I never thought to try eating a dumpling whole. For one thing, my mouth is about half the size of Andy’s. But even if my mouth had been twice the size of his, the manners my mother had drilled into my head as a child would have prevented me from an attempt. I was trained to take small bites, so I could swallow quickly and answer when asked a question. Massive mouthfuls were only acceptable on Taco Night, where my Ex-Stepfather gained familial respect by eating a hard-shelled taco in two bites. (Big Brother could only do it in three bites.) Except for Taco Night, we were expected to sit up straight, elbows off the table, and to bring our food up to our mouths on a spoon or a fork.

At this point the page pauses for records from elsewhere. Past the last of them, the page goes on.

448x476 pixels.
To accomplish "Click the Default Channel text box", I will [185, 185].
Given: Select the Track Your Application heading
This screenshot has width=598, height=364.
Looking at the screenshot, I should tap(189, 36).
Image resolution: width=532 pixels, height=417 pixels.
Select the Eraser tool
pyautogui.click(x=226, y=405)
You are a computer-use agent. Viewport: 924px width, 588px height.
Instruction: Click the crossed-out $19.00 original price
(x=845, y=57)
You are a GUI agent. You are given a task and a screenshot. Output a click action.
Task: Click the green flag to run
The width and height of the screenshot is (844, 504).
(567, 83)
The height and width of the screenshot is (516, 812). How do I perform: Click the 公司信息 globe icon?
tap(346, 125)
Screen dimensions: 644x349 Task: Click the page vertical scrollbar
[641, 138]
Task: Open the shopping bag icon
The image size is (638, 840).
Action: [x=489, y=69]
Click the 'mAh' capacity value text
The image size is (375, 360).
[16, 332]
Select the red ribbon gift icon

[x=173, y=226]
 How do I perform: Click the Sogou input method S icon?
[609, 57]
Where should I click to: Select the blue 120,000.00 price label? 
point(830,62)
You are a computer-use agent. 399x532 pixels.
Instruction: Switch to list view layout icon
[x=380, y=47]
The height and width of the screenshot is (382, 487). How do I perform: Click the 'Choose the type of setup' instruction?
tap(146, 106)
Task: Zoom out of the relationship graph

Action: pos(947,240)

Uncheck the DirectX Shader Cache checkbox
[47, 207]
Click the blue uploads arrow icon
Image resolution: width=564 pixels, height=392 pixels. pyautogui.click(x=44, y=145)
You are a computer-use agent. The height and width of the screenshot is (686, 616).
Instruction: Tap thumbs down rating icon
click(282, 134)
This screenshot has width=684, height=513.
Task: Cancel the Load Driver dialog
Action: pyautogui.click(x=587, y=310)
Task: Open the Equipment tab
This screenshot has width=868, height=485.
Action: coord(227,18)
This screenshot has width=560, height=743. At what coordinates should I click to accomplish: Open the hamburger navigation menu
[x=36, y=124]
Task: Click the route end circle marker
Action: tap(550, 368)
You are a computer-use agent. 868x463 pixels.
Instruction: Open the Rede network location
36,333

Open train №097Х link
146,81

So it dawned on me, watching Andy’s Cantonese family successfully chow down, that it wasn’t the chopsticks that were the problem. It was me. I had been a total idiot to eat Chinese food with American manners. Duh. Each culture’s acceptable table manners developed in conjunction with their cuisine and eating utensils.

For example, in China, land of wrapped food, the chopsticks carry the potsticker to the diner’s mouth whole, without piercing the thin wrapper. Which makes sense – it youcut up a potsticker or pierce it with a fork, that sucker is going to fall apart and you’ll be stuck trying to convey a bunch of slippery little pieces to your mouth with chopsticks. (I speak from experience.) When Andy makes potstickers, he even uses chopsticks to put them in the pan and remove them from the pan.

In my home, the big familial faux pas was chewing with your mouth open. Open-mouthed chewing was grounds for an instant parental reprimand. If my parents didn’t notice it, well, one of my seven siblings would, and they would rat me out instantly. (If I got exiled from the table, my food was fair game.)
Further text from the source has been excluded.